» **WHAT YOU ARE ASKED TO DO**: Each line of the records needs to come back exactly as written.

(Stored items)
--
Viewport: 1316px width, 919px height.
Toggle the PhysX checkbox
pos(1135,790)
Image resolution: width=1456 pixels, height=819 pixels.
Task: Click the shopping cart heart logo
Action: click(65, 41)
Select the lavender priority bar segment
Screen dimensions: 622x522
--
» **FINAL ANSWER**:
Viewport: 1316px width, 919px height.
Toggle the PhysX checkbox
pos(1135,790)
Image resolution: width=1456 pixels, height=819 pixels.
Task: Click the shopping cart heart logo
Action: click(65, 41)
Select the lavender priority bar segment
Screen dimensions: 622x522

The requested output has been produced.